In one embodiment, word2vec algorithm can be used in above-mentioned Text similarity computing, for example, to Chinese Wiki The participle data of encyclopaedia and the small item dictionary having built up merge training term vector, main business description to extraction or Commodity title or search key are segmented, and remove stop words, obtain the word insertion of URL, and calculate its cosine similarity. For example, being for above-mentioned URL "/product/detail2.htm? the log of productId=928685056 " and URL be "/ Search/s.html? the log of q=%e7%ba%a2%e9%85%92 ", word2vec algorithm calculate separately first The corresponding word of the corresponding search key of word insertion vector sum Article 2 URL after URL corresponding commodity title participle be embedded in The cosine similarity of amount reflects identical user's motivation, expression is the same use if the similarity of the two is less than threshold value Family.

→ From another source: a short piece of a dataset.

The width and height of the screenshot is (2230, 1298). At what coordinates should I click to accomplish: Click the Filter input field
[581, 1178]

Step 140, user identifier is generated.
It further include the cookie mark new for the cookie mark generation of missing after carrying out user's identification, and according to Cookie mark generates user identifier.

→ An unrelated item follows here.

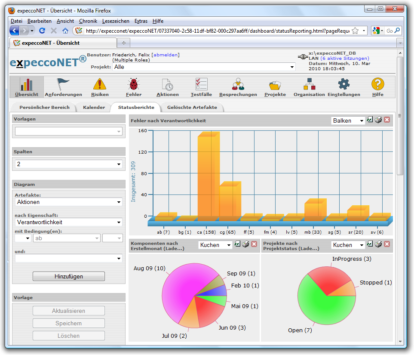
Task: Open the Lesezeichen menu
Action: pos(116,21)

In one embodiment, for being determined as two logs of identical user, the rule of new cookie mark are generated It is then: directly ignores if the cookie of two logs mark all exists, if the cookie mark of only one log lacks Lose, be then assigned to this log with the cookie mark of another log, otherwise according to IP, user-agent of log, access when Between three critical fielies come generate unique key be assigned to two missing cookie mark logs.Finally, being identical user Identical user identifier is generated, is that different users is close to generate according to three IP, user-agent, access time critical fielies Unique user identifier is generated for user in key.Specific generation method about user identifier belongs to the prior art, no longer superfluous herein It states.
According to the second aspect of the invention, a kind of user's identifying system is provided, which is based on spark platform and realizes this The user identification method of invention.Spark is a kind of expansible Data Analysis Platform, uses elasticity distribution formula data set RDD, Distributed memory parallel computation engine is provided, quickly iterative calculation, the calculating of Spark platform is supported to pass through operation RDD (bullet Property distributed data collection) Lai Jinhang, the operation to RDD include Map, mapPartition, flatMap, join, The operators such as Repartition, Filter, Union, GroupBy.

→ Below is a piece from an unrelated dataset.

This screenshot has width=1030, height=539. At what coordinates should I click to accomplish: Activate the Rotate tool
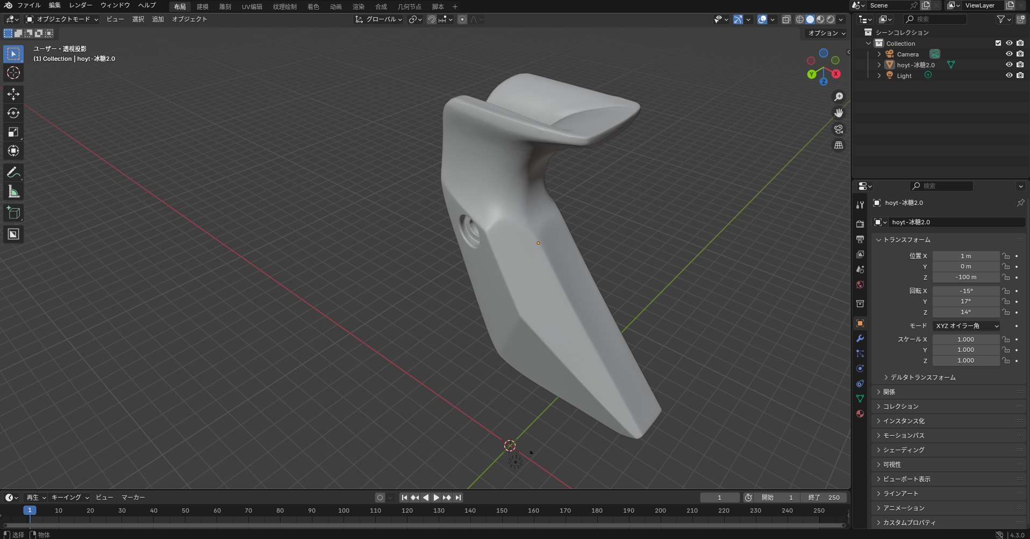pyautogui.click(x=13, y=113)
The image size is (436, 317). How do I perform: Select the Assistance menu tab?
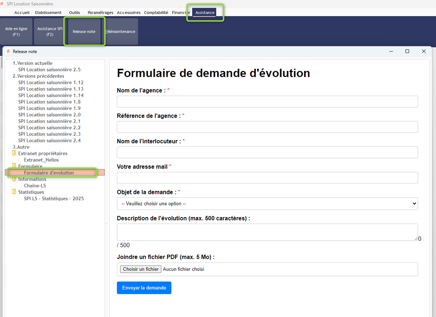204,12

User's identifying system 200 shown in Figure 2, the system include User action log acquisition module 210, Yong Huhang For log integrity module 220, user behavior characteristics extraction module 230, bucket division module 240 and subscriber identification module 250 with And identifier generation module 260.
User action log acquisition module 210, for acquiring User action log from web log server.For example, can Log is stored onto the HDFS (distributed file system) of computing cluster, and User action log is read in by Spark Deposit middle formation RDD.
User action log preprocessing module 220 obtains normalized day for pre-processing to User action log Will critical field.For example, User action log is filtered using the filter operator of Spark, to filter out crawler and abnormal number According to further to obtain log critical field, including IP, uniform resource position mark URL, the unified resource of a upper accession page Finger URL (referer URL), log access time, user identifier, user-agent, cookie mark, session mark Deng.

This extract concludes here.